Problem to work on | Every line from the one containing "Task: Click the Word app icon" down to the last line of the listing below should be restated exactly, and nothing else.
-- Entries supplied follows --
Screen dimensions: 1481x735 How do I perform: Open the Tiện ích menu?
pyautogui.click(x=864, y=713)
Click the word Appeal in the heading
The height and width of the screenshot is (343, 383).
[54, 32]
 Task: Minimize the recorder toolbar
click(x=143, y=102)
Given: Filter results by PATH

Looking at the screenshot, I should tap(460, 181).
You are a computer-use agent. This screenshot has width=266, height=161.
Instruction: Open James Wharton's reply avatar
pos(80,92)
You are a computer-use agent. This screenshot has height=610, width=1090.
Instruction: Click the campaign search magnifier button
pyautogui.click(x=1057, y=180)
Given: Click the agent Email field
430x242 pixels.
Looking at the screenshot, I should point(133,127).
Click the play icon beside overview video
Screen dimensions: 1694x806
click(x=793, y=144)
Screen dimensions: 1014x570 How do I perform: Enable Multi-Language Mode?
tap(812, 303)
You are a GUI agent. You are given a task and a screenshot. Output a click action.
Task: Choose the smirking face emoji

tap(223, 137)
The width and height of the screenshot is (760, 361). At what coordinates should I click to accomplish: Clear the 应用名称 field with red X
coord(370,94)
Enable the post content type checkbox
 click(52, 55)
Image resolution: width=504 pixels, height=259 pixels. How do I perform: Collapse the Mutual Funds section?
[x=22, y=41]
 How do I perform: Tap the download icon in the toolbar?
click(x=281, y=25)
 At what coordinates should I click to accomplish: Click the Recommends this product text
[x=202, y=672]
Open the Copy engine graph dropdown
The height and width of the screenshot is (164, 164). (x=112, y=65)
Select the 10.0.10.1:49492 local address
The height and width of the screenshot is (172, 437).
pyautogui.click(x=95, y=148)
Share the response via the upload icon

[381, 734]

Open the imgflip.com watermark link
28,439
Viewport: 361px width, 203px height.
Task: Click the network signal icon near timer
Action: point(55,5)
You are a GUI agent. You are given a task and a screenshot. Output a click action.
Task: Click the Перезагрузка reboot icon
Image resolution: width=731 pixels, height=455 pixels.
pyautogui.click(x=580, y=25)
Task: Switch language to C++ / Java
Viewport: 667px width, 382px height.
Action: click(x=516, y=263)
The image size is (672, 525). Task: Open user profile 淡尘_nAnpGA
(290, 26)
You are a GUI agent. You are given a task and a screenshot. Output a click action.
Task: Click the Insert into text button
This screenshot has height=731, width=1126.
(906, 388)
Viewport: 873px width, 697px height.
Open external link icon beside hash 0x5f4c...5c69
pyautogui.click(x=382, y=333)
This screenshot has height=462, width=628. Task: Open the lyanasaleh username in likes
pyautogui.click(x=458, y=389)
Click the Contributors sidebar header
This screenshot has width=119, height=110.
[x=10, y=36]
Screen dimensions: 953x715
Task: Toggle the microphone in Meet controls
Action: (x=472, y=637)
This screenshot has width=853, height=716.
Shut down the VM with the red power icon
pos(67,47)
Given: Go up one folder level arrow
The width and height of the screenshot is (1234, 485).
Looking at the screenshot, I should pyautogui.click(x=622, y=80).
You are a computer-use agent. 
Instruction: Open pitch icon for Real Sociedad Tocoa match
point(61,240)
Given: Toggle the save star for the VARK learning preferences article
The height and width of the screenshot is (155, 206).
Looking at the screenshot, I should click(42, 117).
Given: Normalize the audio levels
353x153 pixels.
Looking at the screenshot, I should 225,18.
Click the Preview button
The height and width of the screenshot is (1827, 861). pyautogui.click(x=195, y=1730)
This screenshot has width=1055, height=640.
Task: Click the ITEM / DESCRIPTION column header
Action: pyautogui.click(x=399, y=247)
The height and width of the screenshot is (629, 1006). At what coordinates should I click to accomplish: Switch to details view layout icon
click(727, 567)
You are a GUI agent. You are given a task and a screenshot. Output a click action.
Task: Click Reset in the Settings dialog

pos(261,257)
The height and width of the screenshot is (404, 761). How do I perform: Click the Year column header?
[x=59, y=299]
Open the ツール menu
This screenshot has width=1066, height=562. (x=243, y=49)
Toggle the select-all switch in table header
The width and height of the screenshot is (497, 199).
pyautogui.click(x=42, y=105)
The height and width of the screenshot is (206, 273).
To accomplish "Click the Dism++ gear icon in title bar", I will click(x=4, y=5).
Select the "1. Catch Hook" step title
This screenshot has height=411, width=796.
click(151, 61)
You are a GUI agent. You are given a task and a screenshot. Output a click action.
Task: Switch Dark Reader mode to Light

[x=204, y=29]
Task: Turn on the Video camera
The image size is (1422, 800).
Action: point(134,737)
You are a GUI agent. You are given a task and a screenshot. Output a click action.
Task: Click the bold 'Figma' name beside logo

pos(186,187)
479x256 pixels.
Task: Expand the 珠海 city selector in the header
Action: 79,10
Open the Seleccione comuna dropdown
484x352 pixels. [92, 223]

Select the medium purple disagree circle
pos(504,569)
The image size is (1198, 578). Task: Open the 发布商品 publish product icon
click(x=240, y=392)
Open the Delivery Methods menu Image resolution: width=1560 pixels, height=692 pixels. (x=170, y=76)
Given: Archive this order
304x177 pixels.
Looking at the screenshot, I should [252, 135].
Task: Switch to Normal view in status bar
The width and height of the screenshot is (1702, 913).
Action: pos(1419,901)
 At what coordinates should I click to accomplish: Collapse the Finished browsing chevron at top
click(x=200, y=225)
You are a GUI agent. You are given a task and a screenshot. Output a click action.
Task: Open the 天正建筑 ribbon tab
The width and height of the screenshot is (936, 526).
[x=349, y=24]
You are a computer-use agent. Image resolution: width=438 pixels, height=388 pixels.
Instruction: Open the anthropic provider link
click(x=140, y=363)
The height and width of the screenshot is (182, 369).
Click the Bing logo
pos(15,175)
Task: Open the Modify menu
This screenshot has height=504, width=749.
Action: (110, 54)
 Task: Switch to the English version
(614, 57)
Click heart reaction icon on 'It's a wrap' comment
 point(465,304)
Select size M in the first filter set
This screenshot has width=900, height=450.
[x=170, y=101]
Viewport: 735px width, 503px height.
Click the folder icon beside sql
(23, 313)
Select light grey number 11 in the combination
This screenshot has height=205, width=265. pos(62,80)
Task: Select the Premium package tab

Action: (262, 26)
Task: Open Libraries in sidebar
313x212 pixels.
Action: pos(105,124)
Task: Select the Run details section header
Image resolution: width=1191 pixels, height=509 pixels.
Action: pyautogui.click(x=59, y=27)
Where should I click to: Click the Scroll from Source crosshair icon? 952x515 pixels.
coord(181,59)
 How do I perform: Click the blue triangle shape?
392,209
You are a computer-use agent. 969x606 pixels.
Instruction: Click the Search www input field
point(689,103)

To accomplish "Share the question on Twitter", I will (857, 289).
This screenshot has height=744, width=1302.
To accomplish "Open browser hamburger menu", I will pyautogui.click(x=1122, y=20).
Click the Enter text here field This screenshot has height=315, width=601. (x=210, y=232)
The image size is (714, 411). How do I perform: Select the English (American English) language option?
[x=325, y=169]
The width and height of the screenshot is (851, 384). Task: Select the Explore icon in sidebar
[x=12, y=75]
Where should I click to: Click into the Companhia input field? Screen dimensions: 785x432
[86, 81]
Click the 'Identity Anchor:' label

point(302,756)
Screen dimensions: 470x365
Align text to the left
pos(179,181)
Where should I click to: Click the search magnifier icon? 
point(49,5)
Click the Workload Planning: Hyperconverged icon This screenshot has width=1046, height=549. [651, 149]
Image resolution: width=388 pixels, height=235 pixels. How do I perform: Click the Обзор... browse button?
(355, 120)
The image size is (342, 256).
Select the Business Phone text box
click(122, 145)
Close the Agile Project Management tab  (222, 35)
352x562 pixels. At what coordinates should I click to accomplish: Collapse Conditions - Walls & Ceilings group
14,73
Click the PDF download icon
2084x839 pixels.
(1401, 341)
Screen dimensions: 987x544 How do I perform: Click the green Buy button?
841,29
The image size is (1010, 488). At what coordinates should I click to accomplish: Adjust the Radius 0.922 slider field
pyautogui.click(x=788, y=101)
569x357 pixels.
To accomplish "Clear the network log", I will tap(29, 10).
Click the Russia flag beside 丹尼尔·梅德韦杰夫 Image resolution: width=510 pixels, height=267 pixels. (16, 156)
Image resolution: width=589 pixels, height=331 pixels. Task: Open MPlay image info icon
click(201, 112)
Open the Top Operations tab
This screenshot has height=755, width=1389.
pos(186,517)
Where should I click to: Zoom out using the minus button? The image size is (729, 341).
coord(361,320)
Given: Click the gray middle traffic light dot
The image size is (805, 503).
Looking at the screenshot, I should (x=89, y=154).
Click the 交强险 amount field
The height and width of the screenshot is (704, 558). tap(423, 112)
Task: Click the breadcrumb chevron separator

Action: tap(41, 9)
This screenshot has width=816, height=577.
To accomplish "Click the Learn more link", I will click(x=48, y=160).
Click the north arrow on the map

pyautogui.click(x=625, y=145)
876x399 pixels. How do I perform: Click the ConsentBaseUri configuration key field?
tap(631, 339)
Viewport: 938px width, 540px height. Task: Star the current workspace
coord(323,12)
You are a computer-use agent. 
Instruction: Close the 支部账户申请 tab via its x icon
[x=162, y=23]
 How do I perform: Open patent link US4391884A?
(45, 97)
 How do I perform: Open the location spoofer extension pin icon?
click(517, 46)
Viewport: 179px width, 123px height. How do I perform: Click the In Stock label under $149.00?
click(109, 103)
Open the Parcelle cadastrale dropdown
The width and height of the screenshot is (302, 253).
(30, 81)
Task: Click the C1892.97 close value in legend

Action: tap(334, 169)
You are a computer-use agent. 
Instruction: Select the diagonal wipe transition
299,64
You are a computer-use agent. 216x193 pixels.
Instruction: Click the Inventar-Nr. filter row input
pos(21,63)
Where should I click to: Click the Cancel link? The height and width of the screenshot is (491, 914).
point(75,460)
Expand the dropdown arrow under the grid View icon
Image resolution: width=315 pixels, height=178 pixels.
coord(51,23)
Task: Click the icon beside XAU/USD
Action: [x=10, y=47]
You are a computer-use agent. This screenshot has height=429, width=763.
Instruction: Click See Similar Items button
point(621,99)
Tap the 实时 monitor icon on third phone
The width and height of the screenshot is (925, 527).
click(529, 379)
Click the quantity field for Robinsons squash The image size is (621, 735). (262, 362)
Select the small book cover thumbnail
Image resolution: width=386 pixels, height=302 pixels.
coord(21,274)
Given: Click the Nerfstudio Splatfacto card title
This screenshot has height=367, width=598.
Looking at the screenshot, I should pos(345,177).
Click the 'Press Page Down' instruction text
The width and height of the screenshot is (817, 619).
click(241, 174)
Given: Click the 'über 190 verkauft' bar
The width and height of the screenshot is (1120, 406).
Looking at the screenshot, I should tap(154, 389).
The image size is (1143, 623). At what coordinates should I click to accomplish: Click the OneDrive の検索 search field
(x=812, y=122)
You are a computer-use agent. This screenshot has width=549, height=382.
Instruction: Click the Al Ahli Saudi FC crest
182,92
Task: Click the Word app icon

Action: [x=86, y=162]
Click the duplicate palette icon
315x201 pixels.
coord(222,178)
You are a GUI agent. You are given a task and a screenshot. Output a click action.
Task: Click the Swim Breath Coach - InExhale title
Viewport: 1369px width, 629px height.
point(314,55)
-- Entries supplied concluded --
Written answer |
Task: Click the Word app icon

Action: [x=86, y=162]
Click the duplicate palette icon
315x201 pixels.
coord(222,178)
You are a GUI agent. You are given a task and a screenshot. Output a click action.
Task: Click the Swim Breath Coach - InExhale title
Viewport: 1369px width, 629px height.
point(314,55)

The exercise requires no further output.